PROBLEM DETAILS: The listing below holds a line with "The width and height of the screenshot is (657, 499)." and a later line with "Task: Click Add button for material d row". Write out those two lines and every line between them, exactly, and nothing else.

■ ■ ■ ■ ■

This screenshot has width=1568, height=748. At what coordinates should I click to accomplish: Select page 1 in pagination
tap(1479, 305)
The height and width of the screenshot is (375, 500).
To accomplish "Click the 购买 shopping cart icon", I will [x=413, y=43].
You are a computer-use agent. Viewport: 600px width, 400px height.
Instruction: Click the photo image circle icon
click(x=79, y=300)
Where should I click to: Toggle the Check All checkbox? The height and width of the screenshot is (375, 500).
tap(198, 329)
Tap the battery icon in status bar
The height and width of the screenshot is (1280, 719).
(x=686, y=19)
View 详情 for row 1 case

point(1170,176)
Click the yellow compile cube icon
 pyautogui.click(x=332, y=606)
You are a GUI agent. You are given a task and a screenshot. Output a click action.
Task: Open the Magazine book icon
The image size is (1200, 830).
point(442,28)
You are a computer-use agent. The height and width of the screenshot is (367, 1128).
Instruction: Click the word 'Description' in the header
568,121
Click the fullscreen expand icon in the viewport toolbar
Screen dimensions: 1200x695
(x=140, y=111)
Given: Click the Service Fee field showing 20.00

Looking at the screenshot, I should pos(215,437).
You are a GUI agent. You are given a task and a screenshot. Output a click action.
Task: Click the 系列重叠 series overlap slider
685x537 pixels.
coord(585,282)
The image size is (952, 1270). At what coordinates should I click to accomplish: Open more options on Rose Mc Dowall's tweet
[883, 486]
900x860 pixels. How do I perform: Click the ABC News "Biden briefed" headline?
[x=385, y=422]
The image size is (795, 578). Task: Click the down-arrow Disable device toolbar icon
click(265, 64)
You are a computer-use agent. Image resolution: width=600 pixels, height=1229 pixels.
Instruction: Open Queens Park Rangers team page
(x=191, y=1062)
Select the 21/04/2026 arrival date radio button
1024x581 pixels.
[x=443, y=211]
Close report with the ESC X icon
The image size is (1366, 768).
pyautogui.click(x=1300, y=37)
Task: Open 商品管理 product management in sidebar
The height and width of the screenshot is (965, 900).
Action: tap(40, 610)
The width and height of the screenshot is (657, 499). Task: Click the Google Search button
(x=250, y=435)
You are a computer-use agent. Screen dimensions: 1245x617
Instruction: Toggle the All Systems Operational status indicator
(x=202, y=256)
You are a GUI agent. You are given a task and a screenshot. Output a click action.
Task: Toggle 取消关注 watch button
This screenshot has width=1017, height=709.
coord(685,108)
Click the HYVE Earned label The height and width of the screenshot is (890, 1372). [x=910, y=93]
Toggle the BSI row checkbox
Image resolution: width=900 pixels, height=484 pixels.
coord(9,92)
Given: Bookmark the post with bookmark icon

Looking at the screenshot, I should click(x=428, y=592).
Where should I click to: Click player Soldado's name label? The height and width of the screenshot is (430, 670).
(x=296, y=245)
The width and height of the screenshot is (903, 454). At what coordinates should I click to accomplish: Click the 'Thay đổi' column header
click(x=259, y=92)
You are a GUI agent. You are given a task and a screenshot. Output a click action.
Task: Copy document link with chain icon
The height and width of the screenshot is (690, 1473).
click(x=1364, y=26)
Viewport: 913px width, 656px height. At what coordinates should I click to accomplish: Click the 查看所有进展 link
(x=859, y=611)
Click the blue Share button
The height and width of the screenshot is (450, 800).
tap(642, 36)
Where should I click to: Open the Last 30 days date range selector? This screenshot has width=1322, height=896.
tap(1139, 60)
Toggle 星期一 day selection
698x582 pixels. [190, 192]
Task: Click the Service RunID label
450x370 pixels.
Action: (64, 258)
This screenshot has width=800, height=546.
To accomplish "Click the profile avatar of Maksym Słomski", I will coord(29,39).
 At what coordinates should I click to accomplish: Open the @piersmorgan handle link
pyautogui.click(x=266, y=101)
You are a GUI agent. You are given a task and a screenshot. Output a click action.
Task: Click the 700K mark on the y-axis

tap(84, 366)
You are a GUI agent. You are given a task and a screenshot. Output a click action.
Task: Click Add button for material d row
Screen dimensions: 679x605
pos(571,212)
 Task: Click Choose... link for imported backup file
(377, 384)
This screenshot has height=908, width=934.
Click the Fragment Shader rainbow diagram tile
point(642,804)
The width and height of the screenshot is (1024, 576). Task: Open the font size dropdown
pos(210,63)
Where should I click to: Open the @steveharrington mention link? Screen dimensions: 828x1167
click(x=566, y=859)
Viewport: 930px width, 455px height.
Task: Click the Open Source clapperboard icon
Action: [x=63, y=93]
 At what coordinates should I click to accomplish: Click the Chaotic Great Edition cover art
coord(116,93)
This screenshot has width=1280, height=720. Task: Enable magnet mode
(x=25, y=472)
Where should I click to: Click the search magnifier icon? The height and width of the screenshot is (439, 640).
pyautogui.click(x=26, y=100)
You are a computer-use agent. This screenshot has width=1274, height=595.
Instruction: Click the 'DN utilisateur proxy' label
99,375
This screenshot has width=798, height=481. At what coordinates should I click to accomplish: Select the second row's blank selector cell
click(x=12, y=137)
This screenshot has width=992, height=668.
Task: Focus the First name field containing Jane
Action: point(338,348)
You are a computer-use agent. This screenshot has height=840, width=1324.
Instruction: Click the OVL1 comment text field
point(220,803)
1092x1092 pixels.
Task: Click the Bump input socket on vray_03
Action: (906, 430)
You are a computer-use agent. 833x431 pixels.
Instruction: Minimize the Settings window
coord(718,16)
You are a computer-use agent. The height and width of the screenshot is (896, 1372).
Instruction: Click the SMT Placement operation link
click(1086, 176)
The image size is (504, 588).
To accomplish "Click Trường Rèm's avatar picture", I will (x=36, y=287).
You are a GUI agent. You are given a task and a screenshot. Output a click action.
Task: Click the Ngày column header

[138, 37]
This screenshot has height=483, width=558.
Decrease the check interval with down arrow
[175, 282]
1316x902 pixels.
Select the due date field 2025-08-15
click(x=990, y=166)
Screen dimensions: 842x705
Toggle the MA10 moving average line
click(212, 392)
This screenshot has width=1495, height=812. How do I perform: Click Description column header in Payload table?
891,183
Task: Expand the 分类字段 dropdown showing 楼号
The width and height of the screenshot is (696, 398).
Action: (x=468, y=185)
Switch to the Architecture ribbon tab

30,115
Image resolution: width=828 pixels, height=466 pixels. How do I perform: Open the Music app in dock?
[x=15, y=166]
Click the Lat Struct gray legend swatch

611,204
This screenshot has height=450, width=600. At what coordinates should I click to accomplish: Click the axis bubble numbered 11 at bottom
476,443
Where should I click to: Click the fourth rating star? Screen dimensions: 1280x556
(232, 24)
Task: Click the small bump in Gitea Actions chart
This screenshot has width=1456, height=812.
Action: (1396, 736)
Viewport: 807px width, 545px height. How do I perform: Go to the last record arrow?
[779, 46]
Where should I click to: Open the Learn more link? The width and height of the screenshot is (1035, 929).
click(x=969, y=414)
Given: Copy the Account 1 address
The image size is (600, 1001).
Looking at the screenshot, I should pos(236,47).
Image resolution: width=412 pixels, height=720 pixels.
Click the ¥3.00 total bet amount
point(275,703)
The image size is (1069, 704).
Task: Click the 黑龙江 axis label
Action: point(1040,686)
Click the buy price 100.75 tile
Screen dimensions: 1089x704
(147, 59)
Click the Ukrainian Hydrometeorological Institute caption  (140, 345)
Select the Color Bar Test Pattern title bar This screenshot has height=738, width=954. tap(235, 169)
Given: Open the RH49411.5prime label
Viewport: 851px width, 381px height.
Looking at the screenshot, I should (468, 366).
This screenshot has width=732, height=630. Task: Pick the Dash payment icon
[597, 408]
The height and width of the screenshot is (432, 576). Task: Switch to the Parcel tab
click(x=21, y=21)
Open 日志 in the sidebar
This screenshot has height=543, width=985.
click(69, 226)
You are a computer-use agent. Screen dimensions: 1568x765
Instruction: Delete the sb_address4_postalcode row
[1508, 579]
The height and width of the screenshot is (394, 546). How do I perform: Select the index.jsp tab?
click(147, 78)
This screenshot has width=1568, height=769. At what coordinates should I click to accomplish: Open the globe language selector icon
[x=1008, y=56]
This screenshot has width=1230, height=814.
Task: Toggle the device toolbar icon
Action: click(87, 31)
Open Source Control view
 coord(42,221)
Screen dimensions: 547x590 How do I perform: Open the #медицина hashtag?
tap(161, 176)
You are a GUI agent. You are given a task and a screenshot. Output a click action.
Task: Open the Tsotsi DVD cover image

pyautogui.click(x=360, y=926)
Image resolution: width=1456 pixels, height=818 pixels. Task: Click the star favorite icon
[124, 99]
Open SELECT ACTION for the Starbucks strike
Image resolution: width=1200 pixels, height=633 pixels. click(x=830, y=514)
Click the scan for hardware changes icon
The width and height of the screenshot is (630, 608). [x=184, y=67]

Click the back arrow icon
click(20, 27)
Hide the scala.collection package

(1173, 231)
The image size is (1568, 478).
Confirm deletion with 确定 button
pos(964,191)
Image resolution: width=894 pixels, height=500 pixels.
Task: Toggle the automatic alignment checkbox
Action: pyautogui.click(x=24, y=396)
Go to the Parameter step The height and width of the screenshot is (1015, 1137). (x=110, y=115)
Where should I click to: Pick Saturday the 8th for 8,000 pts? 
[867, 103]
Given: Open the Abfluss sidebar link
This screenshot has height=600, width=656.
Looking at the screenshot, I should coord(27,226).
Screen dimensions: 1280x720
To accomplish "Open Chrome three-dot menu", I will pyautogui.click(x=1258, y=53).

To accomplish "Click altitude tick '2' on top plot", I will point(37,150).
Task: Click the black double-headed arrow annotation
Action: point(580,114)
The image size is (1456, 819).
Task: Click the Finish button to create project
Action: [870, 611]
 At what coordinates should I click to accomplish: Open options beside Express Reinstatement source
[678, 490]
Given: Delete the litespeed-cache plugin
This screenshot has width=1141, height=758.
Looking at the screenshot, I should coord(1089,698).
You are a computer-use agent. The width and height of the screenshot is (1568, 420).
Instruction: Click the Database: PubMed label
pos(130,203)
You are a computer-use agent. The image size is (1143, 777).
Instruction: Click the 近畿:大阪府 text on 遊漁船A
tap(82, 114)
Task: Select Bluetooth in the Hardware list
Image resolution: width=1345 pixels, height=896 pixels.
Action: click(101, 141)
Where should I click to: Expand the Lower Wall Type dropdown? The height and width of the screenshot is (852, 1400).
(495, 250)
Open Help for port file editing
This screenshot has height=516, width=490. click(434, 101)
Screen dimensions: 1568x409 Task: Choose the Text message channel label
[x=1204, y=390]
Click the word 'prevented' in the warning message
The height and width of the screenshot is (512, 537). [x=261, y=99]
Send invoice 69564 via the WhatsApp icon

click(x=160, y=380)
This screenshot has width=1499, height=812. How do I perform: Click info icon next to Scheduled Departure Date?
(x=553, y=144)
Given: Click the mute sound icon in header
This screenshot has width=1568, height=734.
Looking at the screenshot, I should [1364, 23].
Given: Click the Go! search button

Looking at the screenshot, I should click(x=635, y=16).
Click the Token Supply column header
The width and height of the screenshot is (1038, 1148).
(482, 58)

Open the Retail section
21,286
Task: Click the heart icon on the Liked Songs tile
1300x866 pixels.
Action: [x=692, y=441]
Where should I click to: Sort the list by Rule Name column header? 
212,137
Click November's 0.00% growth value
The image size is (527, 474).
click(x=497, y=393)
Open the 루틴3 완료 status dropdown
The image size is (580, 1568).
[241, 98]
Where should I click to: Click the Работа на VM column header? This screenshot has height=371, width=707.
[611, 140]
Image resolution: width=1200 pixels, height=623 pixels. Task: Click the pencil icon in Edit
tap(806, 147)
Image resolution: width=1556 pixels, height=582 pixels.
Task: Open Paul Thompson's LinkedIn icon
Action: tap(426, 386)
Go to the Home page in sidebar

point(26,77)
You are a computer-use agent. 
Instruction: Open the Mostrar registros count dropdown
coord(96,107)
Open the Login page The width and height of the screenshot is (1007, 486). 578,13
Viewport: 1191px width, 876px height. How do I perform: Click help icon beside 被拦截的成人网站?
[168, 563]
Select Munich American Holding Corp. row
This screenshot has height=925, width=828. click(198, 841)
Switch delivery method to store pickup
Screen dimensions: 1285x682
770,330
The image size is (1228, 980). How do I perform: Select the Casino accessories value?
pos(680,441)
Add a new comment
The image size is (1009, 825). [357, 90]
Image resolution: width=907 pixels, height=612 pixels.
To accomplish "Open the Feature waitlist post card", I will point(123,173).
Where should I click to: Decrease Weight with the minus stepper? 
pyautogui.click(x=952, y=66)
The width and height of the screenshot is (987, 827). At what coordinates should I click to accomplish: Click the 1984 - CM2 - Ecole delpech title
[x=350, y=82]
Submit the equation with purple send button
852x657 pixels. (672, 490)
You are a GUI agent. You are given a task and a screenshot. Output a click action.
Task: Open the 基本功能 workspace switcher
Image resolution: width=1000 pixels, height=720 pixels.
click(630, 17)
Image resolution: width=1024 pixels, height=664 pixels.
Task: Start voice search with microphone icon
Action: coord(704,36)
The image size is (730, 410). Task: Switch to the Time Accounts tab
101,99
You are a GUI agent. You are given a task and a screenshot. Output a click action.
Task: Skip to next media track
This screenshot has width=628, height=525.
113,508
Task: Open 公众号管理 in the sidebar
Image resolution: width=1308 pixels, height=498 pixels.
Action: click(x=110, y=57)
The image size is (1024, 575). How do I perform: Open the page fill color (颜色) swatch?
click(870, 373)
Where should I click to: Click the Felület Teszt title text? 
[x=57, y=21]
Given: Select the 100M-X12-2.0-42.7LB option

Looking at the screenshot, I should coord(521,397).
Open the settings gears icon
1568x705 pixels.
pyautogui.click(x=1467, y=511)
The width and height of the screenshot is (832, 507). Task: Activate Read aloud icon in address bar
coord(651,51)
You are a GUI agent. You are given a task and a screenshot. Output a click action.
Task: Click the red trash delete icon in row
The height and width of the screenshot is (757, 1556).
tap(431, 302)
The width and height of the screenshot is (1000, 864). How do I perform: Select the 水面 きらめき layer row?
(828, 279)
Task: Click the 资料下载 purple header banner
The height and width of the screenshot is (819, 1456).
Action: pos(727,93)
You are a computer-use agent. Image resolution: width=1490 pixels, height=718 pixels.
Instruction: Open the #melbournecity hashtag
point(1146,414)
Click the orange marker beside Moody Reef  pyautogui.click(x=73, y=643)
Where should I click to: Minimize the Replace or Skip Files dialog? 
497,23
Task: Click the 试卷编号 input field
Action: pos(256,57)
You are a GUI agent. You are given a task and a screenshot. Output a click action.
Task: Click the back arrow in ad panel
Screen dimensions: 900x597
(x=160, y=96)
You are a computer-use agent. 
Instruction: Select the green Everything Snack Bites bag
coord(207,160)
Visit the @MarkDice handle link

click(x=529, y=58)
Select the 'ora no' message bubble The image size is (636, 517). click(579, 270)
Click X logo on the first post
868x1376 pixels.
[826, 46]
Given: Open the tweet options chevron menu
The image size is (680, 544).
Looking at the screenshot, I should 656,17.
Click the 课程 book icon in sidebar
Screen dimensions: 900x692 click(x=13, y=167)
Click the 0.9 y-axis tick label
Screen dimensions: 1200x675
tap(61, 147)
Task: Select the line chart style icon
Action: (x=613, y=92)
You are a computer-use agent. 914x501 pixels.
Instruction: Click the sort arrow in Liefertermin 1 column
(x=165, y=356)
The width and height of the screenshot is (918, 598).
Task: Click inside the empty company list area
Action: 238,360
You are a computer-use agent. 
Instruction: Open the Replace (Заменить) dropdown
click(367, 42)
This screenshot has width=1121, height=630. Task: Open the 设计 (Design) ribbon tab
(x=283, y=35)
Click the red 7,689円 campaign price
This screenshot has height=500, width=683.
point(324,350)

■ ■ ■ ■ ■

FINISHED EXERCISE:
The width and height of the screenshot is (657, 499). Task: Click the Google Search button
(x=250, y=435)
You are a computer-use agent. Screen dimensions: 1245x617
Instruction: Toggle the All Systems Operational status indicator
(x=202, y=256)
You are a GUI agent. You are given a task and a screenshot. Output a click action.
Task: Toggle 取消关注 watch button
This screenshot has width=1017, height=709.
coord(685,108)
Click the HYVE Earned label The height and width of the screenshot is (890, 1372). [x=910, y=93]
Toggle the BSI row checkbox
Image resolution: width=900 pixels, height=484 pixels.
coord(9,92)
Given: Bookmark the post with bookmark icon

Looking at the screenshot, I should click(x=428, y=592).
Where should I click to: Click player Soldado's name label? The height and width of the screenshot is (430, 670).
(x=296, y=245)
The width and height of the screenshot is (903, 454). At what coordinates should I click to accomplish: Click the 'Thay đổi' column header
click(x=259, y=92)
You are a GUI agent. You are given a task and a screenshot. Output a click action.
Task: Copy document link with chain icon
The height and width of the screenshot is (690, 1473).
click(x=1364, y=26)
Viewport: 913px width, 656px height. At what coordinates should I click to accomplish: Click the 查看所有进展 link
(x=859, y=611)
Click the blue Share button
The height and width of the screenshot is (450, 800).
tap(642, 36)
Where should I click to: Open the Last 30 days date range selector? This screenshot has width=1322, height=896.
tap(1139, 60)
Toggle 星期一 day selection
698x582 pixels. [190, 192]
Task: Click the Service RunID label
450x370 pixels.
Action: (64, 258)
This screenshot has width=800, height=546.
To accomplish "Click the profile avatar of Maksym Słomski", I will coord(29,39).
 At what coordinates should I click to accomplish: Open the @piersmorgan handle link
pyautogui.click(x=266, y=101)
You are a GUI agent. You are given a task and a screenshot. Output a click action.
Task: Click the 700K mark on the y-axis

tap(84, 366)
You are a GUI agent. You are given a task and a screenshot. Output a click action.
Task: Click Add button for material d row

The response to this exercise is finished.